Formally, Michael Amescua's chosen design is quite beautiful. The patterns he created for a fence and gated entry to the plaza derive from \o7 papel picado\f7 , a Mexican folk tradition of cut tissue paper used to decorate Day of the Dead altars and other festival sites. Imagine an elaborate, wrought-iron fence in flat, black designs, some abstract and some depicting lizards, goats, cactuses, stars, moons and other natural and mythic objects, and you'll have some idea of how it looks.
You'll also have an idea of an underlying assumption of the gateway concept, for beauty is not its only feature. It's safe to assert that had Amescua based his design on, say, beautiful Islamic tiles or Russian avant-garde graphics, rather than modern Mexican folk art, he would never have been selected for the Union Station project, even though he does in fact live and work in East L.A.

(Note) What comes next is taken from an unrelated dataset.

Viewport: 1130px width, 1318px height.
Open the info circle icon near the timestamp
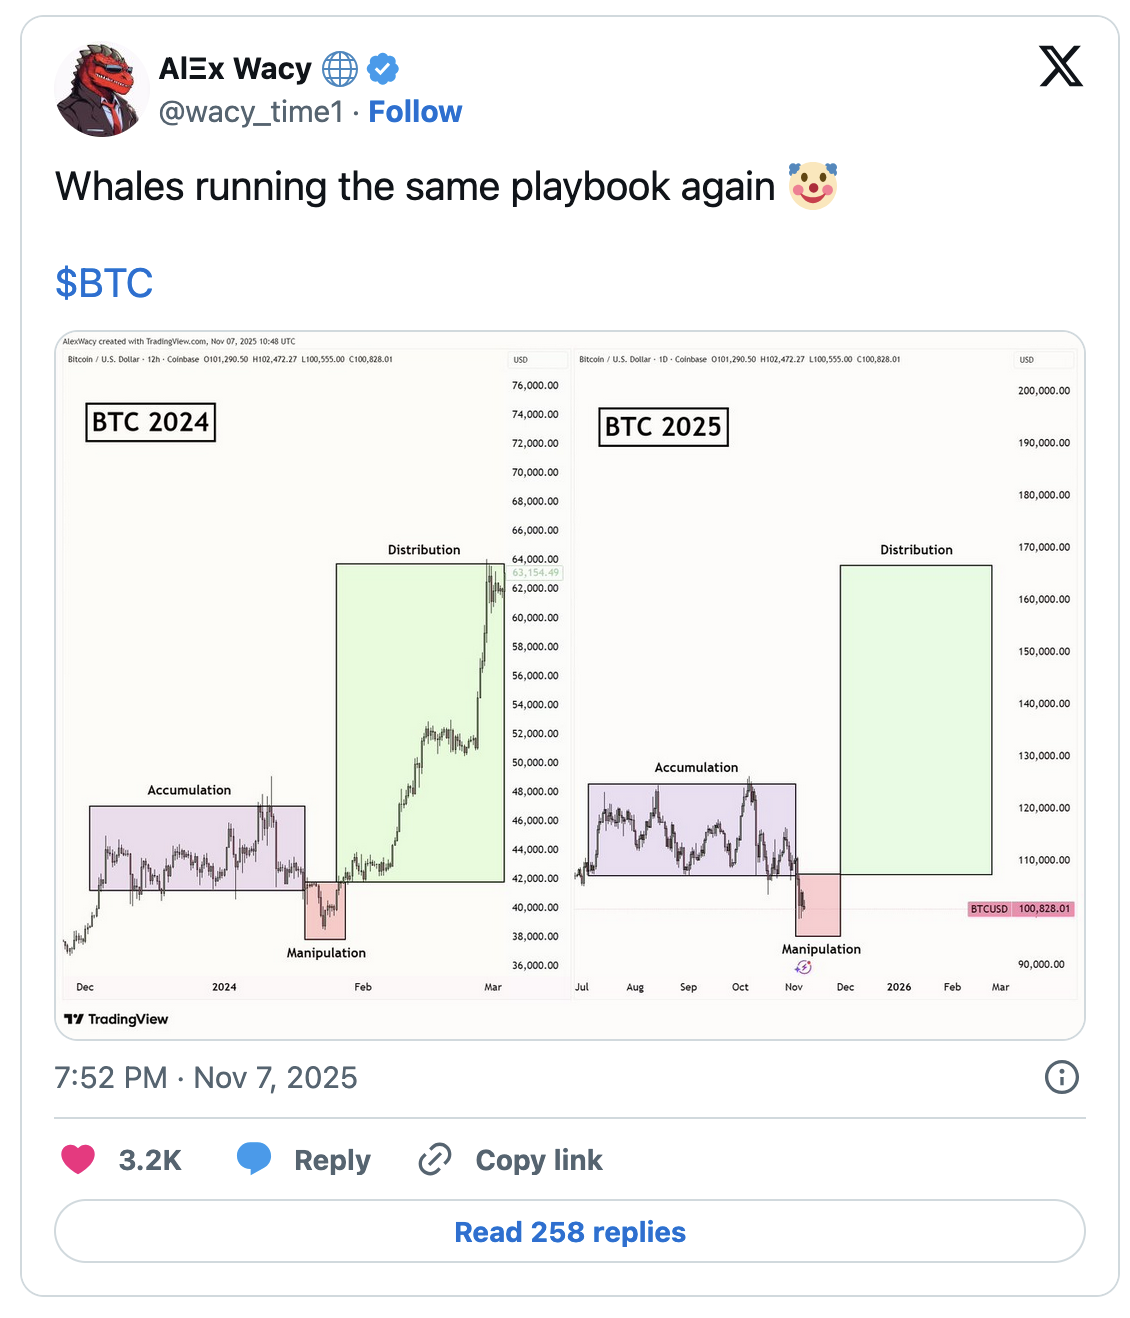pos(1062,1077)
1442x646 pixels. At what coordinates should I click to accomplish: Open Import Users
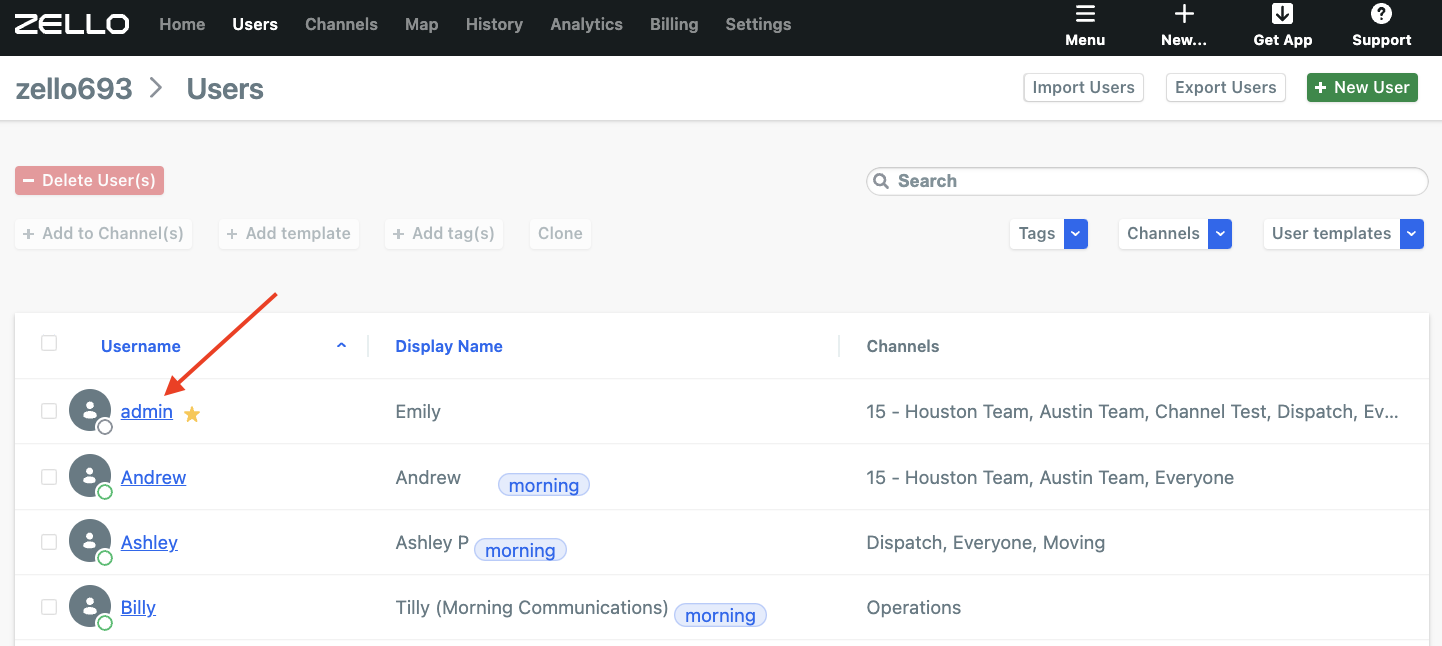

What the RTD/Catellus concept for the gateway to East L.A. says, and what the jury enthusiastically supported, is this: Latino artists should make art based on Latino themes, largely for consumption by people of Latino heritage, who cannot be expected to respond to anything else. In a conservative and unwittingly condescending way, for both artists and audiences, anything else is deemed unworthy of patronage.
Diversity is not promoted by such narrowly restrictive thinking. Indeed, homogeneity is what ends up being championed. It's ironic that the artist proposed to build a fence at the gateway to East L.A., since--culturally speaking--that is precisely what will be constructed.
Printing texts and scattering recognizable faces and historic symbols around buildings do not, in themselves, create "a sense of place," as many of these artists blithely claim in their proposals. Instead, the program for Union Station Gateway Plaza represents a thoroughly bureaucratic transformation: Public art is here just publicity art--an unchallenging, circumspect, cheerfully bland species of promotion, meant to help sell a civic project to an indifferent constituency.
Well, fine, if that's what you really want. But, if you do, why not just hire the proven pros at Disney and be done with it?